YOUR TASK:
Going through the data below, find how many lines include the word "computer", and reply with that number alone.

====== SUPPLIED DATA ======

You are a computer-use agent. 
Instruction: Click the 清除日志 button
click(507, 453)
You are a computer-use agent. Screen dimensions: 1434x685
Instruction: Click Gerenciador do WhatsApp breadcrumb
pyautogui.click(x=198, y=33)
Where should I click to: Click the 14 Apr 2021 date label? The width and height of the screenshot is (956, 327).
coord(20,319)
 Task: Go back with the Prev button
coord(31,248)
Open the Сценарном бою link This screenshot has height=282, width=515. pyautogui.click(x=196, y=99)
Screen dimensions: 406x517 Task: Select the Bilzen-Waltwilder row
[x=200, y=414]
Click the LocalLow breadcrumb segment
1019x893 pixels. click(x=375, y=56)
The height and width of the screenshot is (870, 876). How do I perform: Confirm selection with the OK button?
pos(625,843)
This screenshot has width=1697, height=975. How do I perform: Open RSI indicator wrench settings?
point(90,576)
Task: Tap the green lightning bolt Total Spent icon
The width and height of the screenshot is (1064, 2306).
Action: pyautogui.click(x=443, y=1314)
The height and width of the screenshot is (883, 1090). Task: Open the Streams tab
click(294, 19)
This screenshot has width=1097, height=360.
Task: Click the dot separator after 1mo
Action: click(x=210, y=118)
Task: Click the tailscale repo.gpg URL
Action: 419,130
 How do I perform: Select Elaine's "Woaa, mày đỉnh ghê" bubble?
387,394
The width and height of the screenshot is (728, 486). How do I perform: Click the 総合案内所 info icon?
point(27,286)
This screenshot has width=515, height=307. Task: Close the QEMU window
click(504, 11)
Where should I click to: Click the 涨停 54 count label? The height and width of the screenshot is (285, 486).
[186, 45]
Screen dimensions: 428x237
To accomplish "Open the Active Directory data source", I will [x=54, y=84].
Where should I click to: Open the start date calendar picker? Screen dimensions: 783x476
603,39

======

RESPONSE:
2